─── ページ ───
2016-11-06 18:42:09 | 全国巡回公演
『ジャンヌ・ダルクージャンヌと炎』秋のツアー6週目。月も変わり、公演の中日を迎えた今週は、4校6ステージの公演でした。

10月31日(月)熊本中央高校
11月 1日(火)東福岡高校
    2日(水)博多女子中学校・高校
    4日(金)佐賀清和中学校・高校



熊本中央高校

熊本中央高校での公演は7回目となりました。3年生は2年前に、『ヘレン・ケラー~ひびき合うものたち』を観劇しています。公演前にご担当の先生が「4月に震災があり、予算もなく今年は鑑賞行事ができるかなと思っていましたが、今日出演される柳瀬さんが学校に来られ、こういう時だからこそ見せてあげましょうよ、生徒さんたちに『ジャンヌ・ダルク』を見せてあげたい。頭ではなく、心の目で見てください。と言われました。その情熱、プロの方の演技をしっかり見てください」と挨拶されました。今秋のツアーで熊本での公演は今日が最初です。
公演が始まると、会場は客席から登場する役者に負けないくらい、元気な声で溢れていました。
舞台を見るまなざしが柔らかく、後半に向かうにつれて、何か深いところで見入っている様子は、とても印象的でした。





公演後に演劇部のみなさんとの行われた舞台見学と座談会。
座談会で「裁判官が出てくるシーンでは、どうなっていくのかジャンヌと同じ気持ちになって、とても怖かった」など次々と感想が出てきて、たくさん芝居の話が交わされたと、出席した高階(ジャンヌ)から聞きました。みなさんに見てもらうことができて本当によかったと思いました。そしてひとつでも胸に残してくれたらと思います。
様々な困難を乗り越え、まだまだ不安も多くあると思いますが、これからも一人ひとりが元気な「心」でいることを願っています。


東福岡高校

こちらの学校は、3年ぶりの上演となります。2500人以上が在籍する生徒さん方が1300人ずつ、午前は2、3年生、午後は1、2年生が観劇しました。
───
▶ **練習問題**:
A – 次の(i)〜(iii)が全国巡回公演の報告の内容と合っているかどうかを、それぞれ「はい」か「いいえ」で答えてください。判断の根拠となる本文の語句もそのまま引用してください。(i) 熊本中央高校での公演は今回が7回目である。(ii) 東福岡高校での上演は2年ぶりである。(iii) 今秋のツアーでは、熊本中央高校の公演が熊本での最初の公演である。
B – 全国巡回公演の報告の日程に挙げられている学校名をすべて書き出してください。
C – 全国巡回公演の報告文の最後の文に続けて、本文を書き足してください。
資料は参照しなくてもかまいません。
─── 参考データ ───
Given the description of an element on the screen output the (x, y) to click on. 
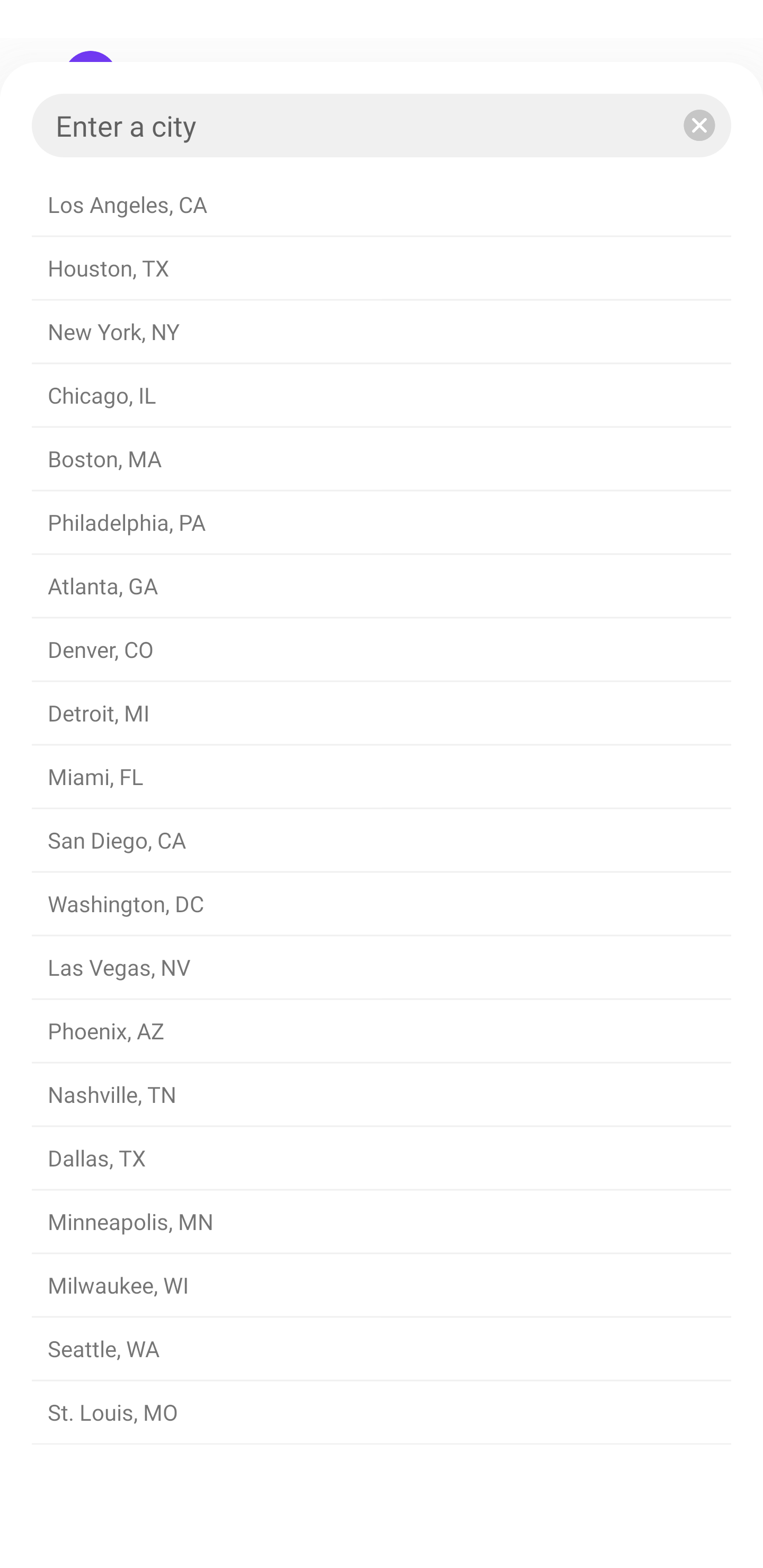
───
▶ **解答**:
A –
(i) はい。「熊本中央高校での公演は7回目となりました。」
(ii) いいえ。「こちらの学校は、3年ぶりの上演となります。」
(iii) はい。「今秋のツアーで熊本での公演は今日が最初です。」

B – 熊本中央高校、東福岡高校、博多女子中学校・高校、佐賀清和中学校・高校

C –
この日の午前中には、11月下旬から文化庁「次代を担う子どもの文化芸術体験事業~巡回公演事業」で、『星の王子さま』を福岡県、佐賀県、熊本県、長崎県の学校で上演するため、事前ワークショップを行っているメンバー3人が、合間をぬって、10月中旬まで自分たちも立っていた舞台を観劇に訪れました。

サイドギャラリーまで入った生徒さんたちがどんなふうに見てくれるか、私たちも気持ちが引き締まります。午前中の公演では笑いがあったり、それをこらえている人もいたり、全体がシーンと静まるなかでも、それぞれの反応があるなかで舞台が創られていきました。午後の公演でも芝居を受けとめている感じが強く、何が起こるのか立ち止まったり、どうしてなのか疑問に思ったりと、一人ひとりのなかで起きていることと舞台が交差しているようでした。
公演後、担当の先生が「これまで見たなかで、一番よかった。すばらしく、印象的な舞台でした。生徒たちにも聞いてみましたが感動した、よかったと言っていました」と、1000人以上の生徒さんたちが集中している姿にほっとされていたようです。
私たちにとっても、改めて生徒さん一人ひとりのなかで起きていることを見逃したくないと思う、とても大事な時間となりました。今日の観劇をこれからまたどこかで、何かあったときに思い出してほしいと思います。ありがとうございました。


博多女子中学校・高校

今週は、『ヘレン・ケラー~ひびき合うものたち』を上演した学校も多く、こちらの学校でも上演しています。公演は体育館で行われました。
さまざまな反応や声、楽しそうに笑ったりとパワー溢れる生徒のみなさんとの公演でした。
その声は、ジャンヌが囚われの身となった場面からは次第に変化し、静寂のなかでジャンヌの言葉に耳を傾け、熱く強い生徒たちのまなざしに違うパワーを感じました。
公演後には、ソフトテニス部をはじめ、バスケットボール部、バドミントン部、陸上部、剣道部そして大会前にも関わらずバレー部の生徒さんが舞台撤去を手伝ってくれました。





片付けをしながら『ヘレン・ケラー』を見た生徒さんが、アニー役をしていた高階(ジャンヌ)に、ヘレンとの出会いやラストシーンのことなど印象に残ったことを話してくれ、嬉しい再会もありました。

最後まで手伝ってくれたテニス部のみなさんと。





みなさんの笑顔と元気な姿に、私たちもたくさん元気をもらいました。
ありがとうございました!!


佐賀清和中学校・高校

こちらの学校での上演は今回で10回目となります。午前・午後の2回公演なので、前日に仕込みがありました。到着時には、体育館で練習をしていた放送部の生徒さん方が搬入を手伝ってくれました。





舞台設営にも率先して参加してくださった、ご担当の田川先生。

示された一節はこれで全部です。